Massachusetts’ Health Care Reform: Chapter 2

Today’s Managing Health Care Costs Indicator is 52

Governor Deval Patrick of Massachusetts announced the state’s plans to move from fee for service to bundled payments for accountable care organizations (ACOs) last week.   The initiative could be a bold reshaping of health care in the Commonwealth It could be the opening volley in a battle to reintroduce rate regulation.  Or it could be an interesting idea that doesn’t make any legislative headway. 
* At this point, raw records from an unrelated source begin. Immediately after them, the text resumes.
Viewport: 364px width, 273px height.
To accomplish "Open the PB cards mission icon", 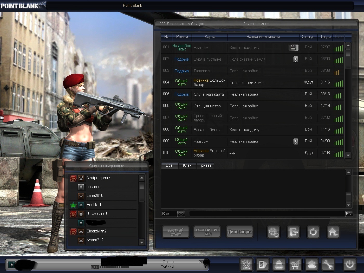I will point(262,265).
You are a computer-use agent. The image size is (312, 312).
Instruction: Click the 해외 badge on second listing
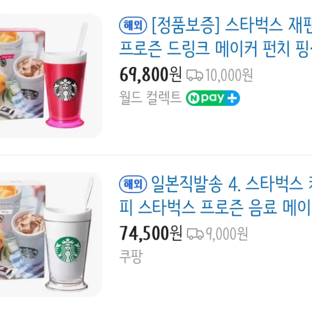[133, 184]
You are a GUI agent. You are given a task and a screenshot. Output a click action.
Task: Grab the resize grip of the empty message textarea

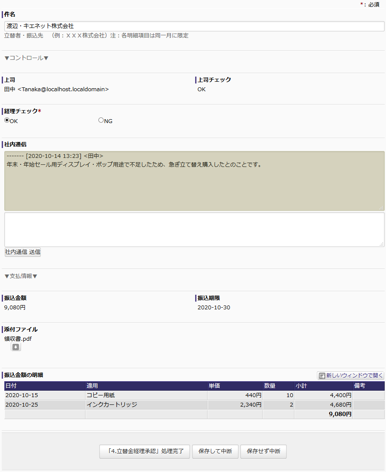coord(381,244)
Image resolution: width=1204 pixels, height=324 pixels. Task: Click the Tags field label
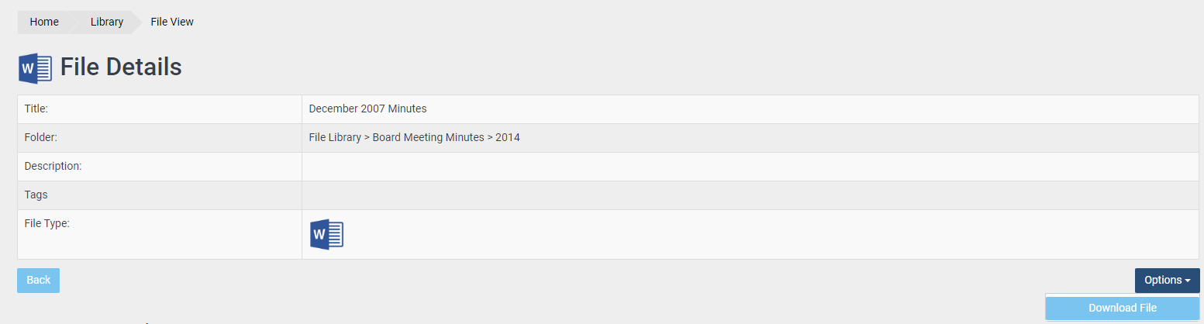pyautogui.click(x=36, y=195)
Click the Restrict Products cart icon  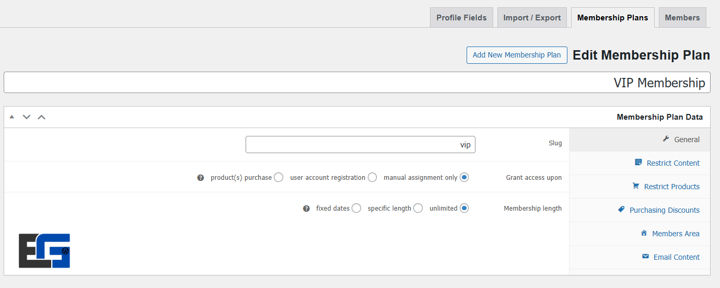click(636, 186)
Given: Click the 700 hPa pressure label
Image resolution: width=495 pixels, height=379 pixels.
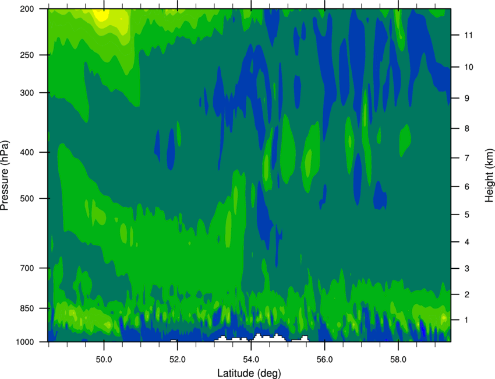Looking at the screenshot, I should [27, 268].
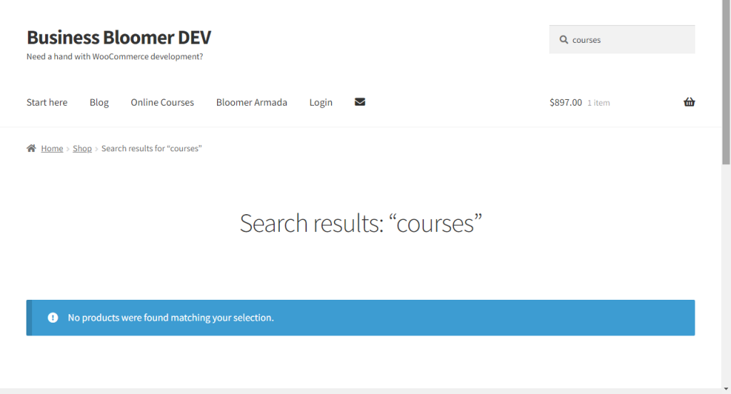Click the home icon in breadcrumb
Screen dimensions: 731x394
point(31,148)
Here’s my outline of the 52 page proposed legislation

·      * The Attorney General is instructed to:
o   Evaluate potential provider mergers and accountable care organizations (ACOs) to be sure these are not anticompetitive
o   Help arrange necessary federal waivers
o   Develop an enforcement mechanism to prohibit providers from shifting costs from one payer to another.
·      * The Division of Insurance will
o   Collect data on provider contracts and determine if they are consistent with legislation, including increases below certain thresholds.
o   Disapprove rate hikes that are based on provider contracts inconsistent with this legislation
·      * The Executive Office of Health and Human Services will
o   Help arrange necessary waivers
o   Establish an ACO pilot with early-adopter provider organizations
o   Report on progress
·      * The Division of Health Care Finance and Policy (DHCFP) gets substantial new responsibilities:
o   Evaluate alternative payment methods
o   Determine how to share reporting on payments with the public
o   Examine terms of health plan contracts with providers, and require annual reporting on these, including an inventory of payment methods to be completed by March, 2012
o   Figure out how to apply the state’s preferred payment methodology to self-funded employers
o   Study best practices from other states and other countries
·      * Establishes a Health System and Payment Reform Coordinating Council with responsibilities including:
o   Collects data and report on quality and cost
o   Determines what entities qualify as an ACO
o   Monitors and reports on ACO performance
·      *Establishes a Health Care Information Technology Council and a Behavioral Health Task Force
·      *Mandates that primary care physicians participate in only a single ACO
·      *Establishes a mandatory self-funding reinsurance plan for ACOs 
·      *Standardizes and enforcesuniform risk adjustment so that ACOs and health plans will not “win” by failing to serve those with serious illness.
o   Risk adjustment is supposed to include socioeconomic status, which is notoriously difficult
·      *Malpractice reforms include
o   “Cooling off” period before malpractice claims can be filed, to allow for settlement talks.
o   Disallows apologies from being used against providers in malpractice claims.
o   Protects peer review privilege within ACOs

This is a big bill – and will be changed significantly as it winds its way through the legislative process.

Here are some key observations about factors which will determine this bill’s success.

  •  There are many new responsibilities, especially for DHCFP.   Will there be staff to complete these requirements? Will there be adequate budget to hire independent actuaries and analysts for what the department cannot do within its own staff?
  • Providers and health plans feel proprietary about their contractual arrangements, and have spent years developing the expertise to maximize returns.  The contracts are complex and often not easily comparable
  • It isn’t easy to compare provider prices
    • It’s easiest to compare cost using relative discount rates.  But the ‘chargemaster’ used by most providers is hopelessly irrational.
    • It’s also possible to compare charges for high volume units of service (such as medium intensity office visits.) 
    • However, it’s more appropriate to compare the cost of risk-adjusted episodes of care, so that the provider who uses more units of service doesn’t inappropriately appear to be offering a better “deal.” 
    • Risk adjusting episodes of care is doable- but it’s not for the faint of heart.
  •  The current bill appears to target rate of increase, which would not address existing disparities in allowable fee schedules.
  • A substantial portion of Massachusetts residents get coverage through ERISA eligible plans, where an employer self-funds the health insurance benefit.  These plans are not subject to Massachusetts regulations.   If these plans continue to be fully committed to fee for service, it might be hard to get traction with the provider community
    • On the other hand, Patrick has announced that he expects full participation of 1.7 million beneficiaries who have state-funded health care (state employees, many municipal employees, and Medicaid recipients).

This proposed legislation is ambitious and groundbreaking – a fitting followup to the health care reform that has led to insurance coverage for 98% of Massachusetts residents.